Thank you. I did not know to wait a few moments between the readings. That will help with the stress.
You made me laugh with "then comes the raised eyebrow".
I think my cuff is too big, or I am just not paying attention. I have difficulty getting the Velcro to stick; the cuff slips down and sideways as I try to adjust it. I try to get it to a good fit and leave it, but the cuff still comes undone.
I think the three readings, a few minutes apart, will help with the accuracy.

Jump to this post

@penstruck The cuff should be modestly snug, but not 'snug'. It is supposed to take up any gaps by inflating, over-inflating, and then gradually releasing the pressure while the sensor is more firmly pressed against the radial artery, just above your inner elbow.

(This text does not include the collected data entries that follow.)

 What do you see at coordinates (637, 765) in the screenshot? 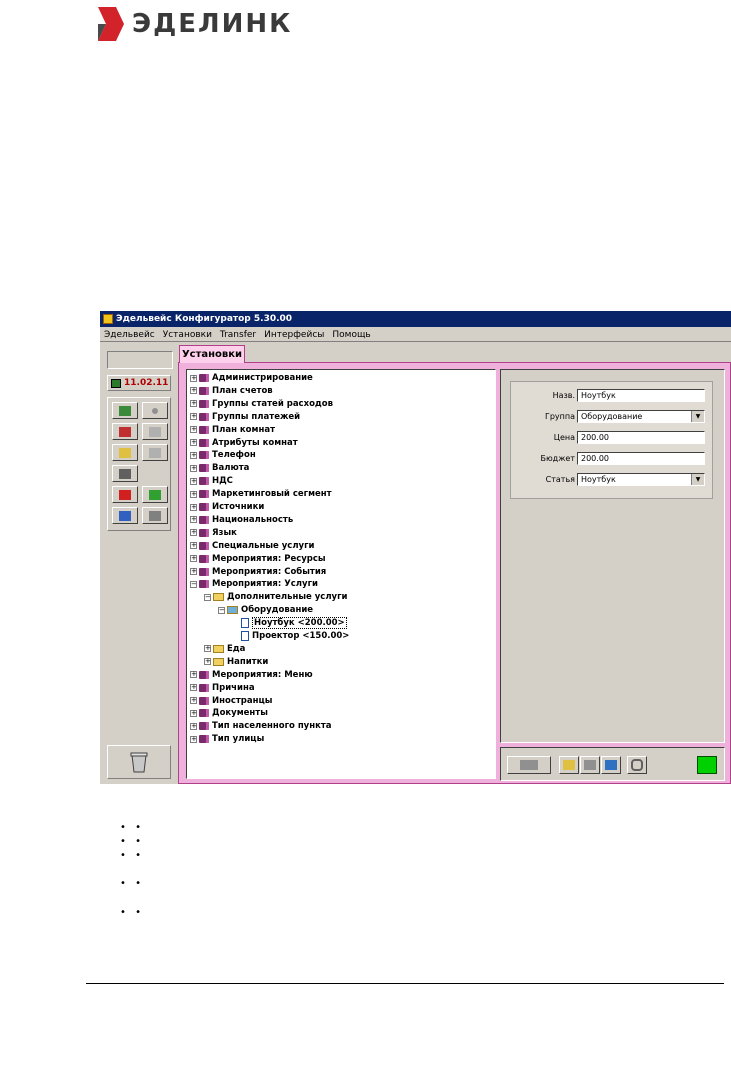
I see `undo-button` at bounding box center [637, 765].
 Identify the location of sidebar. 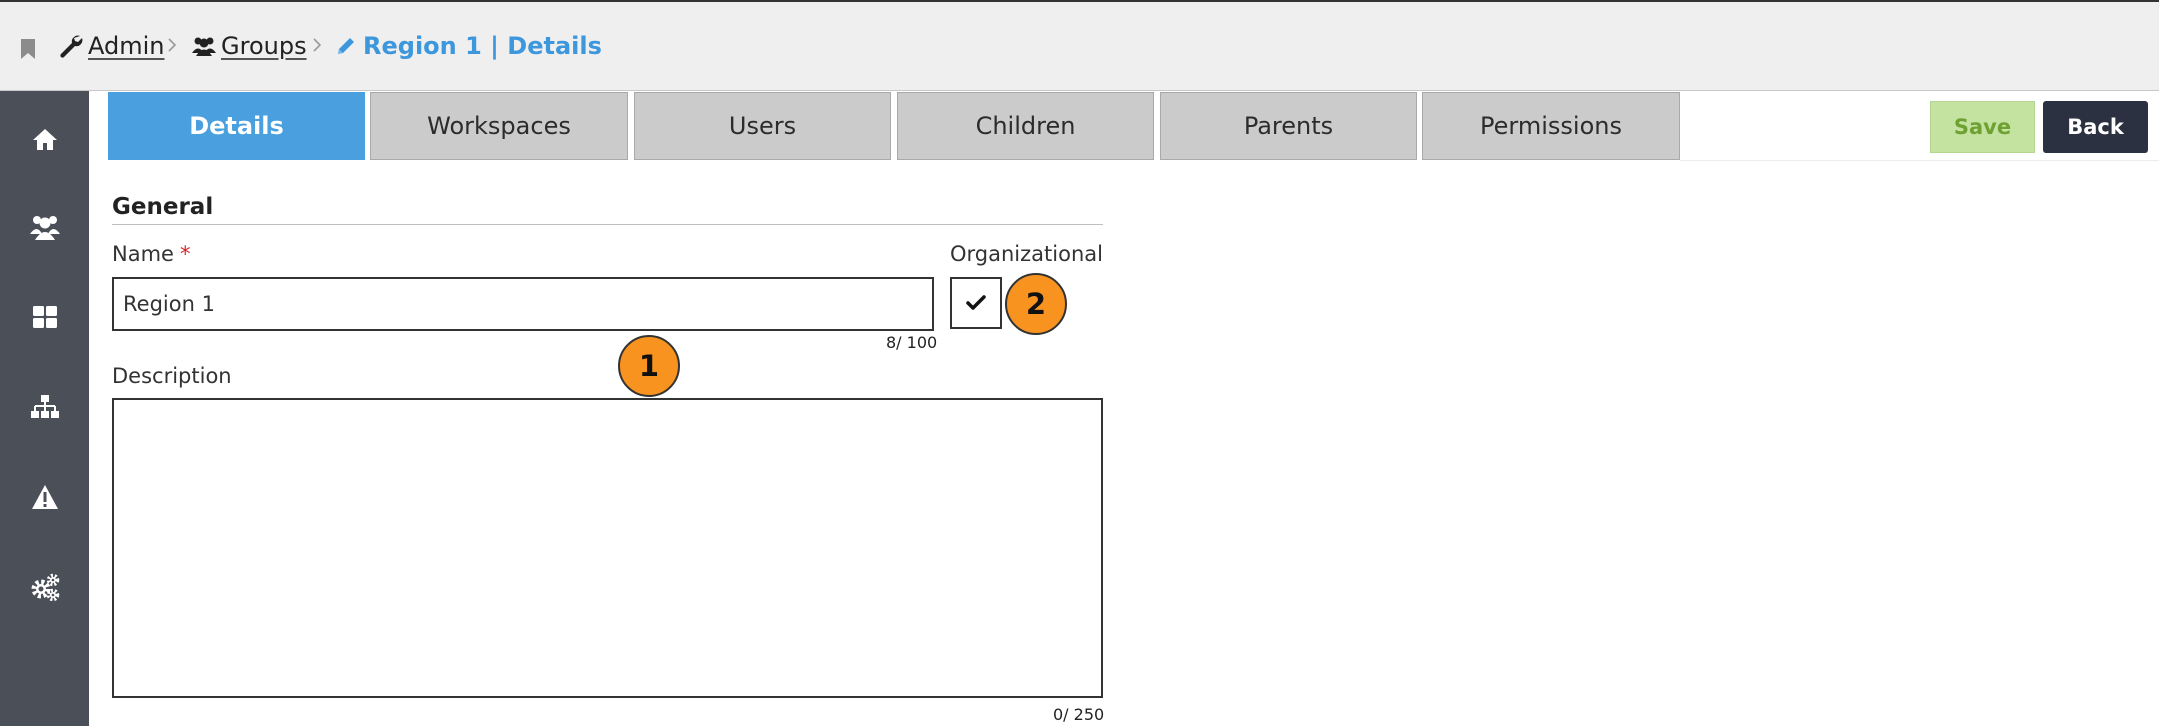
(44, 408).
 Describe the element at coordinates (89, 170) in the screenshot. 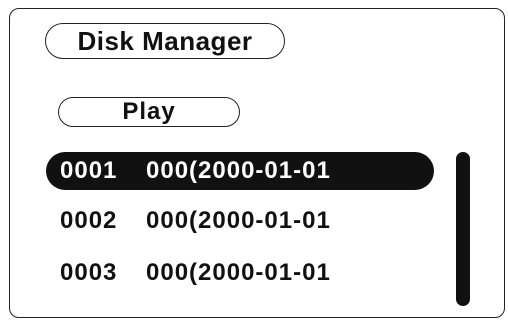

I see `file-index: 0001` at that location.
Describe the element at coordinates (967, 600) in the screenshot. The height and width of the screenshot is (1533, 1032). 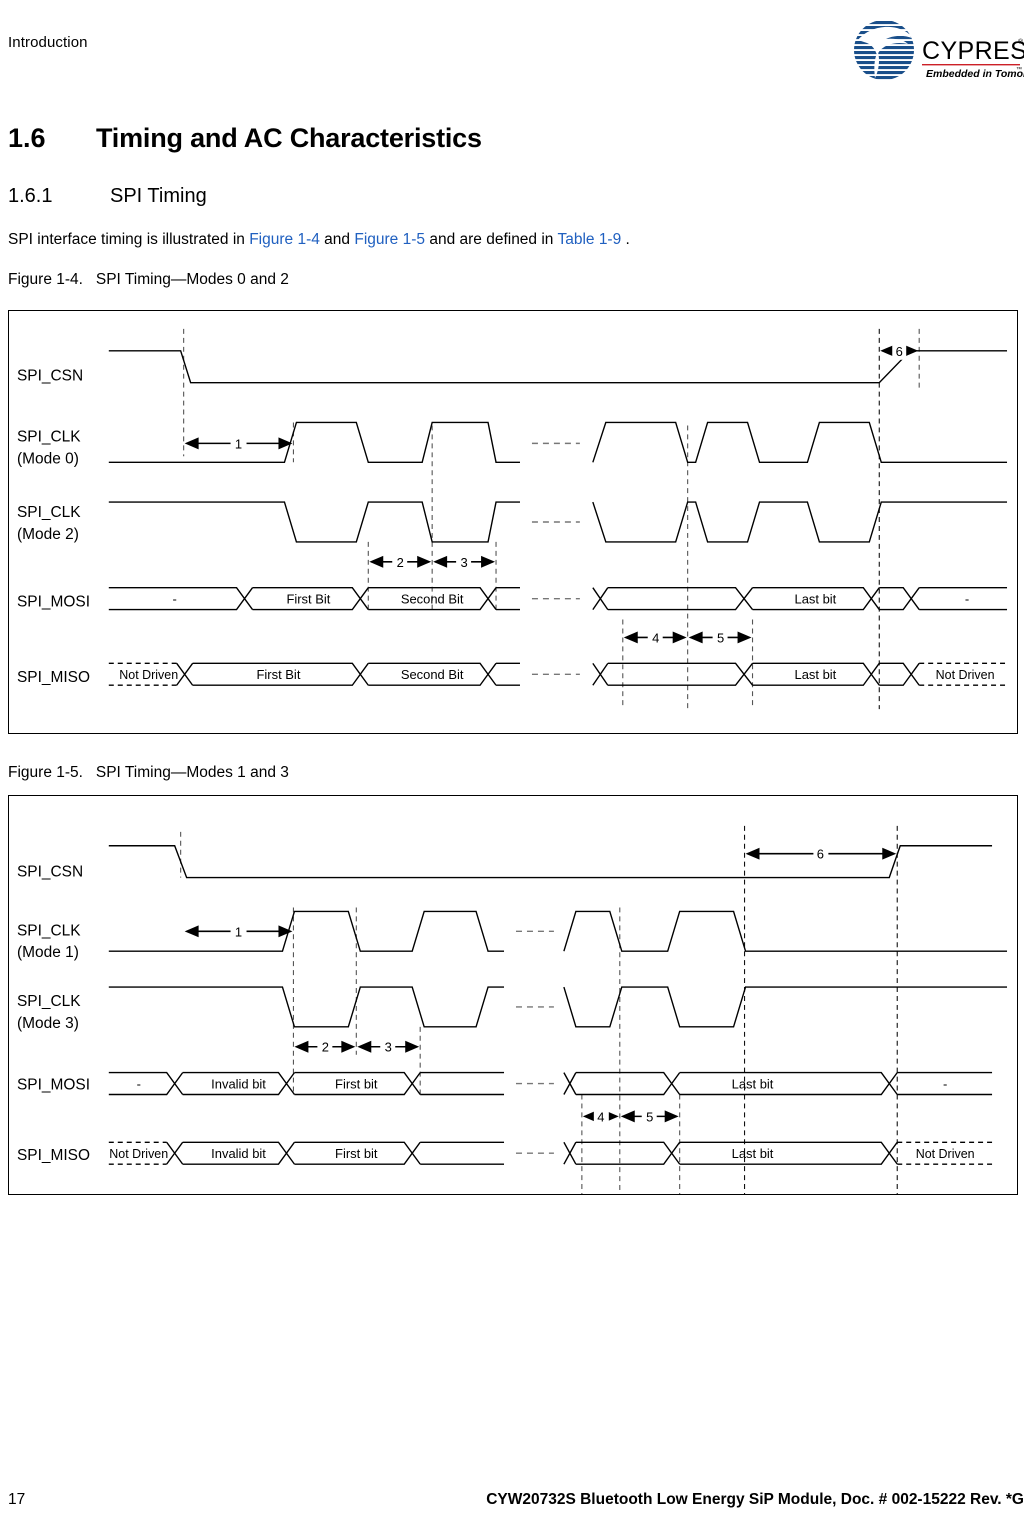
I see `mosi-cell-4: -` at that location.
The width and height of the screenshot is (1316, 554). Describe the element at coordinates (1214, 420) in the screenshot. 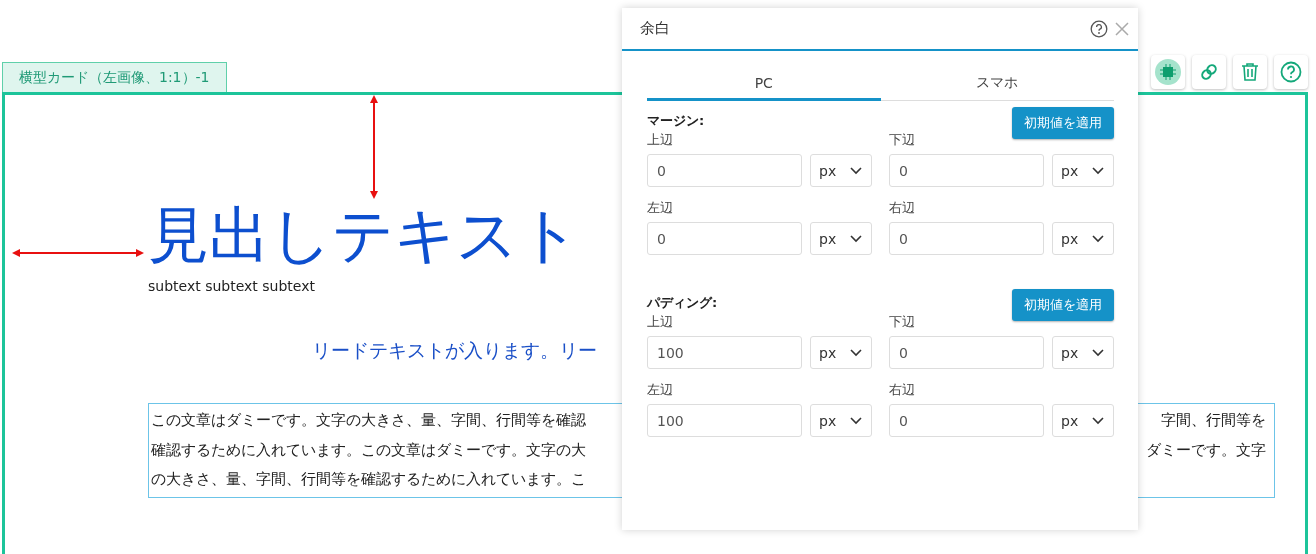

I see `body-text: 字間、行間等を` at that location.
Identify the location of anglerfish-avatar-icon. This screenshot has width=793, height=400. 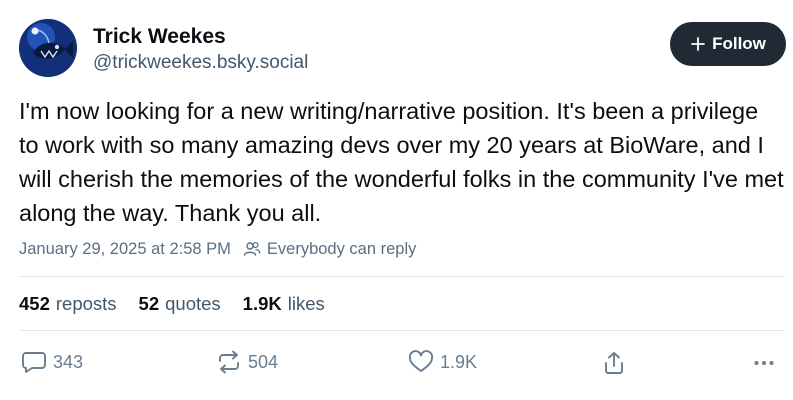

When I calibrate my Samsung Galaxy watch for its BP measurement app (also does ECG, blood O2 sat, and the newest version does skin free radical assessment to provide guidance on better eating habits...yes, it's true!), the instructions say to use the calibrating cuff on the opposite arm....the OPPOSITE arm...of the one where the watch is located. If you think about it a bit, in order to get certified by the (Canadian in my case) government to have the app activated and available to customers, the data must show the certifying body that the measurements by the watch are highly veridical. That is to say, they closely match the regular cuffs when they are calibrated with one of the widely available cuffs sold here and there. If the cuff is to be worn on the opposite arm, then the two arms must be highly correlated in terms of their resulting measured BP. I'm not saying there is absolutely no difference; down a flexible pipe of endothelial and lumen tissue that comprises blood vessels, you'll get lower and lower readings the further you get away from the heart. But the cuff on one arm and the watch on the other are pretty close, and at about the same height as well. In fact, the cuff is about six inches higher if both arms are properly resting on a table in front of you.